(Exercise goal): A word-for-word repetition of all the entries is required.

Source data
· · · · ·
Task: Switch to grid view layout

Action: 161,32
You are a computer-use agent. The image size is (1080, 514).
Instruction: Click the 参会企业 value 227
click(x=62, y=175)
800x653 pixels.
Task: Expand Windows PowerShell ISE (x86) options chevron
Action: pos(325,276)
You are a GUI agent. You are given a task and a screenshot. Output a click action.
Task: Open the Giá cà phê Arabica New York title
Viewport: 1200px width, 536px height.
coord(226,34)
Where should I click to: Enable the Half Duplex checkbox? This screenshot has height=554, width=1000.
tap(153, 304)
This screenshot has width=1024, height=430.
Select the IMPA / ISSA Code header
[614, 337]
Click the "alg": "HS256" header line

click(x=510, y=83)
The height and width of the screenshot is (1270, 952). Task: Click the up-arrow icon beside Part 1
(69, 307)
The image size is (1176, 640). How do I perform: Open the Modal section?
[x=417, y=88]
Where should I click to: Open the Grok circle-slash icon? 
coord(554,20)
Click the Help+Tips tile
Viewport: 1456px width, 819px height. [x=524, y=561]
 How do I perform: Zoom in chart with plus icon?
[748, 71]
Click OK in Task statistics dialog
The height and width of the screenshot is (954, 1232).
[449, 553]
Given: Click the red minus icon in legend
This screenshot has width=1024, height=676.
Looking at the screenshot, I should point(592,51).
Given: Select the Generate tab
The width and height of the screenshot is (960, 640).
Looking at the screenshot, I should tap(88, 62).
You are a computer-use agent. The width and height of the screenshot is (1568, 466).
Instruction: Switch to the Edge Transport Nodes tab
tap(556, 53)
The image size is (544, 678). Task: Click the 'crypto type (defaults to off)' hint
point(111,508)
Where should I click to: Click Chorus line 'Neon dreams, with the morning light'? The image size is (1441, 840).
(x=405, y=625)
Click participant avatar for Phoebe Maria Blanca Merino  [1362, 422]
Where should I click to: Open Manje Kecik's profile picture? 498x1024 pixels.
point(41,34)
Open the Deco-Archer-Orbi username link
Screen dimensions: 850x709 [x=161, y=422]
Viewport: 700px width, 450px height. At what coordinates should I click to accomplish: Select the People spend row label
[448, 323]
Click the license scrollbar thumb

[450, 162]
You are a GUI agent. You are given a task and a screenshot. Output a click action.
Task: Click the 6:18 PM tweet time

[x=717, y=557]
· · · · ·
(Reply):
Task: Switch to grid view layout

Action: 161,32
You are a computer-use agent. The image size is (1080, 514).
Instruction: Click the 参会企业 value 227
click(x=62, y=175)
800x653 pixels.
Task: Expand Windows PowerShell ISE (x86) options chevron
Action: pos(325,276)
You are a GUI agent. You are given a task and a screenshot. Output a click action.
Task: Open the Giá cà phê Arabica New York title
Viewport: 1200px width, 536px height.
coord(226,34)
Where should I click to: Enable the Half Duplex checkbox? This screenshot has height=554, width=1000.
tap(153, 304)
This screenshot has width=1024, height=430.
Select the IMPA / ISSA Code header
[614, 337]
Click the "alg": "HS256" header line

click(x=510, y=83)
The height and width of the screenshot is (1270, 952). Task: Click the up-arrow icon beside Part 1
(69, 307)
The image size is (1176, 640). How do I perform: Open the Modal section?
[x=417, y=88]
Where should I click to: Open the Grok circle-slash icon? 
coord(554,20)
Click the Help+Tips tile
Viewport: 1456px width, 819px height. [x=524, y=561]
 How do I perform: Zoom in chart with plus icon?
[748, 71]
Click OK in Task statistics dialog
The height and width of the screenshot is (954, 1232).
[449, 553]
Given: Click the red minus icon in legend
This screenshot has width=1024, height=676.
Looking at the screenshot, I should point(592,51).
Given: Select the Generate tab
The width and height of the screenshot is (960, 640).
Looking at the screenshot, I should tap(88, 62).
You are a computer-use agent. The width and height of the screenshot is (1568, 466).
Instruction: Switch to the Edge Transport Nodes tab
tap(556, 53)
The image size is (544, 678). Task: Click the 'crypto type (defaults to off)' hint
point(111,508)
Where should I click to: Click Chorus line 'Neon dreams, with the morning light'? The image size is (1441, 840).
(x=405, y=625)
Click participant avatar for Phoebe Maria Blanca Merino  [1362, 422]
Where should I click to: Open Manje Kecik's profile picture? 498x1024 pixels.
point(41,34)
Open the Deco-Archer-Orbi username link
Screen dimensions: 850x709 [x=161, y=422]
Viewport: 700px width, 450px height. At what coordinates should I click to accomplish: Select the People spend row label
[448, 323]
Click the license scrollbar thumb

[450, 162]
You are a GUI agent. You are given a task and a screenshot. Output a click action.
Task: Click the 6:18 PM tweet time

[x=717, y=557]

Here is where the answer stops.